Humans have always had a fascination with the number 3. Its long-symbolized perfection is often noted in scientific, mathematical, and even religious contexts. More specifically, it’s the lowest odd number with which a majority vote can be assured.

Three is a critical number when it comes to safety. A backup to a backup is seen as a minimum level of protection in settings like hospitals, where building codes and standards often require two redundant power sources to support critical systems.

The number 3 is also key to our EcoStruxure Triconex Safety Systems design.

For over 30 years, the foundation for these products has been a triple modular redundant architecture (TMR).

The TMR architecture can be found in many safety-critical applications, from nuclear power plants to NASA rockets. While we continue to innovate with these offerings, new features are like branches growing from a massive tree that is TMR.

Real-world field experience has demonstrated the value of this TMR foundation. One of our customers recently discussed with us that they have more than 70 Triconex systems installed in their plant, many for as long as 30 years, and they’ve never had a nuisance trip attributed to it. For a company that measures its revenue in millions of dollars per hour, our safety systems have delivered value that directly impacts its line-one performance. This is just an example of more than 25,000 installations in over 80 countries.

What is TMR – and why does it matter?

Before I talk about what TMR is, I’d like to discuss what it is not.

TMR is not a technology; it’s an architecture.

Technology is ever evolving. Electronics, for example, continue to get smaller, faster, and more powerful. On the other hand, architecture is how a system is fundamentally designed and behaves.

TMR is a two-out-of-three (2oo3) architecture providing the ideal balance for industrial safety systems between being fail-safe and fault-tolerant. With a TMR approach, redundancy is inherently provided, and the two-out-of-three voting algorithm and diagnostics mean that there are no single points of failure. This provides for error-free, uninterrupted operation – even in fault conditions.

Our 2oo3 architecture sets Schneider Electric’s safety system apart from the approach taken by many other safety system vendors. They’ve adopted a one-out-of-two (1oo2) design to lower costs, but a majority can’t be assured with only two channels. Therefore, when a fault occurs, the system must go to the fail-safe state and halt operations. While this may fail safe, it can have a significant economic impact and create a safety burden associated with the high risk of restarting a complex hazardous process.

Mathematically speaking, an average safety system using a 1oo2 architecture is highly likely to incur spurious trips resulting in downtime costs to the owner-operator.
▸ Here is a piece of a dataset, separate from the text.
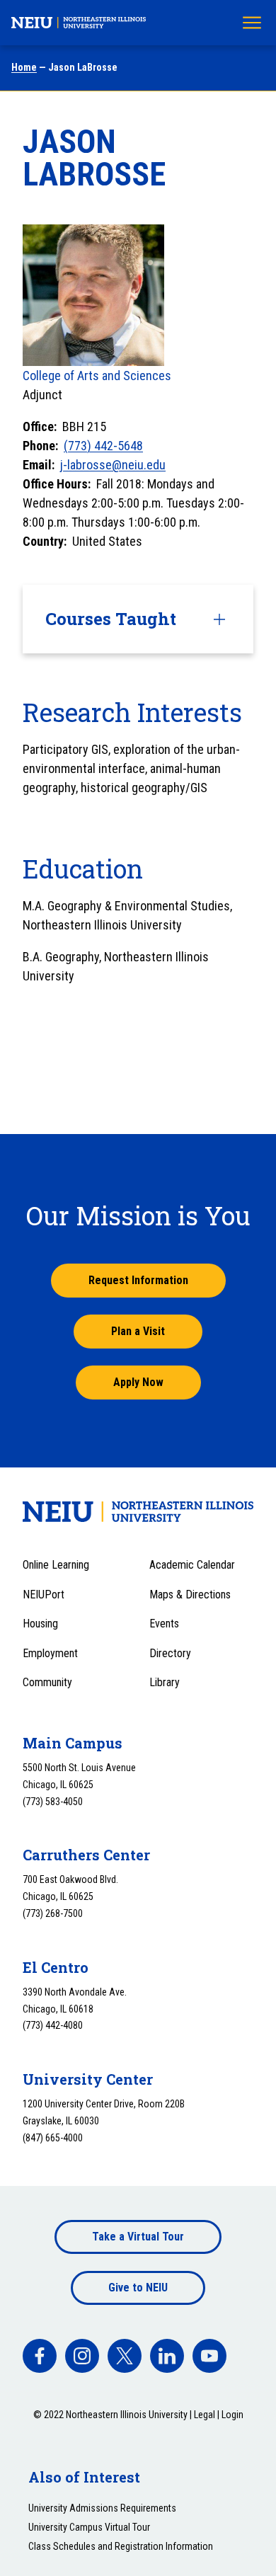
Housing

To avoid this business disruption, fault tolerance is often a stated requirement. To comply, 1oo2 vendors deploy an additional IO module in a “pair and a spare” scheme, also referred to as 2oo4. However, this creates four channels instead of three, which increases the overall lifecycle costs, creates more potential points of failure, and still provides no assurance of a majority vote. With a Triconex TMR system, multiple simultaneous faults can be tolerated, and the system will continue to operate safely.

Bringing value-added safety

The TMR architecture is just the foundation of our safety system solutions. Users also benefit from:

  1. Lower engineering effort and reduced training, maintenance, and support costs by having the same high-availability, fault-tolerant system for both safety- and critical control applications, including:
    • Emergency shutdown
    • Fire and gas
    • Burner management
    • High-integrity pressure protection
    • Turbomachinery control and protection
  1. A single TÜV certificate for both safety and cybersecurity for the highest levels of integrity and resilience against hazardous events and threats.
  2. Access to versatile system deployment allows you to design the system how you want, saving engineering time, construction, and installation costs.
  3. A flexible choice of form factors can translate into valuable space savings.

It’s all in the numbers

The 1997 film Contact explored the concept that if we ever reached intelligent life away from Earth, then the math would be the one thing we’d have in common. Why? Because the laws of math are universal and constant.

The number 3 will always be the optimal number for voting. TMR is still the optimal architecture for safety and reliability, and Triconex is still the trusted brand for safety and critical control.